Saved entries
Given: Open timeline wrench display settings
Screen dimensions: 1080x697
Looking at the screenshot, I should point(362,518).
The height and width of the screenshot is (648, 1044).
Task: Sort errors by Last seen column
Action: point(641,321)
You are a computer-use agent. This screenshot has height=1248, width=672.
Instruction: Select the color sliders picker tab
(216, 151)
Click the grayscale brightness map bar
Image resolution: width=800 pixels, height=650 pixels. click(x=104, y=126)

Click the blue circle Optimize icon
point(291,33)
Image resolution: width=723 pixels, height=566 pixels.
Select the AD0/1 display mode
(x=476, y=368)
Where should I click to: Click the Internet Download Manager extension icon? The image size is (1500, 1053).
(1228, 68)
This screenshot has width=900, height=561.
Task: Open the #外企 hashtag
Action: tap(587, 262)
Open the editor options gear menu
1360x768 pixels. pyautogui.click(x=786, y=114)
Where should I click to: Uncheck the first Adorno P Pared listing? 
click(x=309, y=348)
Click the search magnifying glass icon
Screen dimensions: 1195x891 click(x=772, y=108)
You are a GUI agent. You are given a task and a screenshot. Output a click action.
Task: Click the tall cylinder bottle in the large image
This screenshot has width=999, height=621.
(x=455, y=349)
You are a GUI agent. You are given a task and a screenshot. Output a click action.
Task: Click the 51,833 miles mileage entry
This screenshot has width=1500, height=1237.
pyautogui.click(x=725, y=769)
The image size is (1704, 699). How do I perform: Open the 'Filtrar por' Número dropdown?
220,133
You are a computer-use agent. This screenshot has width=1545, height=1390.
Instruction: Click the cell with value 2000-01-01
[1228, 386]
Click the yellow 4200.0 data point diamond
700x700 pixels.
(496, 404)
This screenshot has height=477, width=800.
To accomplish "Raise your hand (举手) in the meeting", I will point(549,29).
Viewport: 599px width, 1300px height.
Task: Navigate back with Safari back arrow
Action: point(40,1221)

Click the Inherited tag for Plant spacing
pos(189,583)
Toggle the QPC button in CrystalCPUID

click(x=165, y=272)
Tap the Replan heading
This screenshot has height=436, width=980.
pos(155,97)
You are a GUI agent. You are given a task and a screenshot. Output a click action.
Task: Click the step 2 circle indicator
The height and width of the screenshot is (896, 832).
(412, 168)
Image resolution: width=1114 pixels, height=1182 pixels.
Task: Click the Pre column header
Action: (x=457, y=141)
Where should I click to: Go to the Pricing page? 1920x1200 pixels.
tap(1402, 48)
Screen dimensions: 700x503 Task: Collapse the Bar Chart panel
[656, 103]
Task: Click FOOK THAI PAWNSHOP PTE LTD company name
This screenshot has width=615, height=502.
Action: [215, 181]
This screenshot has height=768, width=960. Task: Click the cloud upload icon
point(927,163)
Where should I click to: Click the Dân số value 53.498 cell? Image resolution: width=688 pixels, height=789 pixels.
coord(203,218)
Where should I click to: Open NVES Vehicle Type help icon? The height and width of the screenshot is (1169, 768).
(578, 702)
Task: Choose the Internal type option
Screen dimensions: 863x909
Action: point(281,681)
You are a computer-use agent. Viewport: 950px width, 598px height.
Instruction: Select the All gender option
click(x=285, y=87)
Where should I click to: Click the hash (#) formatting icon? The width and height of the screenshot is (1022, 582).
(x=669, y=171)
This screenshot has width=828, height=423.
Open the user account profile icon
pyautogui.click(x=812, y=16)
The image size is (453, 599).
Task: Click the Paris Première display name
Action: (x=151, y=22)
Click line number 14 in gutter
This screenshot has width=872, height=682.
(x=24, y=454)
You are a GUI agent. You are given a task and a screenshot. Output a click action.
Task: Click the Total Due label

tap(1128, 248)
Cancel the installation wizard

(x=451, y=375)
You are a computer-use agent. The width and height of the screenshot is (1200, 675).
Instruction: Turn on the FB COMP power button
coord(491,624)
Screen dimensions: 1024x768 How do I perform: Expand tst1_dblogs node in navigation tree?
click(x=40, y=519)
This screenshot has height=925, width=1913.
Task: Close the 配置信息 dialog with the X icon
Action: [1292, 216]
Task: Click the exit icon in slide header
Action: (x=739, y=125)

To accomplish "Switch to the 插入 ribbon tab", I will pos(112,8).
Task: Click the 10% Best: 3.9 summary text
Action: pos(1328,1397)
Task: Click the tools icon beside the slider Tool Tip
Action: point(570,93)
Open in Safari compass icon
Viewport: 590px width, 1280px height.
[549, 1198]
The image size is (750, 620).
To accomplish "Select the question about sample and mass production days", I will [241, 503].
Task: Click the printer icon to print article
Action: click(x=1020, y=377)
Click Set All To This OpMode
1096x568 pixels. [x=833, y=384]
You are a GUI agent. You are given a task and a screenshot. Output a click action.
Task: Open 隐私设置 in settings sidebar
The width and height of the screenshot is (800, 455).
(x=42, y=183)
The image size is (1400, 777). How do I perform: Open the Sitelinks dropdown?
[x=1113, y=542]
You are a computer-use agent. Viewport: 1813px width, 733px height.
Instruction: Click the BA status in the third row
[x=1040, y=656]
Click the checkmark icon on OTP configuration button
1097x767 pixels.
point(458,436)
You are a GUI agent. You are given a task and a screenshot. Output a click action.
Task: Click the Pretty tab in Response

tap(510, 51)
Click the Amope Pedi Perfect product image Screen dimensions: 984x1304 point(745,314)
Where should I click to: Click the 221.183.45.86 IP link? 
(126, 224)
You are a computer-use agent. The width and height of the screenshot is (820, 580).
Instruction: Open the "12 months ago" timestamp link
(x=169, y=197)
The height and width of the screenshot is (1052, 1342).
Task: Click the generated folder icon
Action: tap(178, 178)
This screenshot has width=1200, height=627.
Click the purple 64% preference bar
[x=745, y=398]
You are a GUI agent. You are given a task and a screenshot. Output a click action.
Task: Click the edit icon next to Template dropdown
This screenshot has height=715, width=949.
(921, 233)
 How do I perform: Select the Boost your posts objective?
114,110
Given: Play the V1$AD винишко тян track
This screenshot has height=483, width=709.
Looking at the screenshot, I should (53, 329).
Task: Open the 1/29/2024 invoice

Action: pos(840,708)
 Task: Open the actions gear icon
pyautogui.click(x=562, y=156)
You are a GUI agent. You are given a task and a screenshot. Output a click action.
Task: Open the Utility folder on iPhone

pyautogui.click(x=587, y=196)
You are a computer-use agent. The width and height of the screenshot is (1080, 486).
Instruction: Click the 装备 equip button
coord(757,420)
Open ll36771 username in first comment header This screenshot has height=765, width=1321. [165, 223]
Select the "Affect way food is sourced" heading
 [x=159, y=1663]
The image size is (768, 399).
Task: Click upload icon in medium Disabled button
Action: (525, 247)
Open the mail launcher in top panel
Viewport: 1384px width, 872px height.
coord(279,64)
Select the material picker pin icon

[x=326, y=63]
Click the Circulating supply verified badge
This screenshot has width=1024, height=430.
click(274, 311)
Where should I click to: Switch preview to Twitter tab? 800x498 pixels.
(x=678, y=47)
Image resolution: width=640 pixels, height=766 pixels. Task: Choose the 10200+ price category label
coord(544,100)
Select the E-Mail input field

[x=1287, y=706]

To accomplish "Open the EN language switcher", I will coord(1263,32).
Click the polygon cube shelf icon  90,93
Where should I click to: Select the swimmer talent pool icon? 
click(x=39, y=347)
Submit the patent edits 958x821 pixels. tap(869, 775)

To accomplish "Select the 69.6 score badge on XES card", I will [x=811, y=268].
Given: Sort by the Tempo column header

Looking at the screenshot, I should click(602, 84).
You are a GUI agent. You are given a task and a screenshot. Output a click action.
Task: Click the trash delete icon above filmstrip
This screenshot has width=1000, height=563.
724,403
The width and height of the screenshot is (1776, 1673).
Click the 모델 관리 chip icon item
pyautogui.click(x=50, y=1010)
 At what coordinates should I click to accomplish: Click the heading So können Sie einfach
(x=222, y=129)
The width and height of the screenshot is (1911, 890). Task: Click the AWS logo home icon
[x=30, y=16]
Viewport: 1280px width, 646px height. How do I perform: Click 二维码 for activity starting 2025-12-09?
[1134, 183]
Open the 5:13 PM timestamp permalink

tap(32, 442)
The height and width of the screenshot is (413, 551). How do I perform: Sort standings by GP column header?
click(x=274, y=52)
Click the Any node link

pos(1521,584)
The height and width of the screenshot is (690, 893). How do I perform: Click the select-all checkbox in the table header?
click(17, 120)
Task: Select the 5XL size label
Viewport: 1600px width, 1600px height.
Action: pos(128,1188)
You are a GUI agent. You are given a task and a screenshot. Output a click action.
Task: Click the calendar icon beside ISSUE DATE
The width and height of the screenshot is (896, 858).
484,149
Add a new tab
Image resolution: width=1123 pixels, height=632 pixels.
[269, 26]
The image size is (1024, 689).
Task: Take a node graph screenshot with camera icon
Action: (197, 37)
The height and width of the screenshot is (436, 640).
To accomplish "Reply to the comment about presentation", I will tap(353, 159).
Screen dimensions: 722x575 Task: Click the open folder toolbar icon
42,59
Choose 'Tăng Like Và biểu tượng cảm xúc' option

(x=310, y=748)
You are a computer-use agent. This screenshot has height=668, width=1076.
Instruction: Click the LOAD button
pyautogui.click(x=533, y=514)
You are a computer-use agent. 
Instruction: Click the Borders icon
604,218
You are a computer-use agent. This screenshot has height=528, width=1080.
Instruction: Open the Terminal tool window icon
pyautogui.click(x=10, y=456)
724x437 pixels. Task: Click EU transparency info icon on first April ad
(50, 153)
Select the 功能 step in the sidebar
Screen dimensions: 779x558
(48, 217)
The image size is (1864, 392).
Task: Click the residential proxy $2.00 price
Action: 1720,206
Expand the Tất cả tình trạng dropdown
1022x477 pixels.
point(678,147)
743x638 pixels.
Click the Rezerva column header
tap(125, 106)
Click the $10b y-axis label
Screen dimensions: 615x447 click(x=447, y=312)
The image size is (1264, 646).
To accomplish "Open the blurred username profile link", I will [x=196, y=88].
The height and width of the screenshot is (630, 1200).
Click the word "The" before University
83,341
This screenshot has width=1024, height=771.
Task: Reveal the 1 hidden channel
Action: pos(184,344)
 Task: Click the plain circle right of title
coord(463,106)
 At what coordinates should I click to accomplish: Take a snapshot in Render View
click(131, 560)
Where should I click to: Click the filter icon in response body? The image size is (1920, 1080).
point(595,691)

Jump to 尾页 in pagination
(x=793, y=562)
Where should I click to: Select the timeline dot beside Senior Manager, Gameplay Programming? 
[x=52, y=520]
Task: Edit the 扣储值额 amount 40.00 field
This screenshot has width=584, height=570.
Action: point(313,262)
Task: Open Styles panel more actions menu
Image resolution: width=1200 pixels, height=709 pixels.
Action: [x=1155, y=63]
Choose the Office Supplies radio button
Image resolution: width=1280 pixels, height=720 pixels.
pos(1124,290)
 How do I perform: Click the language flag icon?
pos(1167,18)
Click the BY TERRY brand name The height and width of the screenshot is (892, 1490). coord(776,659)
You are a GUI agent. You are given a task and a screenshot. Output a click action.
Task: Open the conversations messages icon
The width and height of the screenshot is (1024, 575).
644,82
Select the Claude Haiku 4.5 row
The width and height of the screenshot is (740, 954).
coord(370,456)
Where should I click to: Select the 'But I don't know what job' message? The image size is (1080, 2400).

• **Task brief**
All that belongs in the answer is the run of lines above from the line containing "Given: Play the V1$AD винишко тян track" through the line containing "Open ll36771 username", exactly as written.

• **Worked solution**
Given: Play the V1$AD винишко тян track
This screenshot has height=483, width=709.
Looking at the screenshot, I should (53, 329).
Task: Open the 1/29/2024 invoice

Action: pos(840,708)
 Task: Open the actions gear icon
pyautogui.click(x=562, y=156)
You are a GUI agent. You are given a task and a screenshot. Output a click action.
Task: Open the Utility folder on iPhone

pyautogui.click(x=587, y=196)
You are a computer-use agent. The width and height of the screenshot is (1080, 486).
Instruction: Click the 装备 equip button
coord(757,420)
Open ll36771 username in first comment header This screenshot has height=765, width=1321. [165, 223]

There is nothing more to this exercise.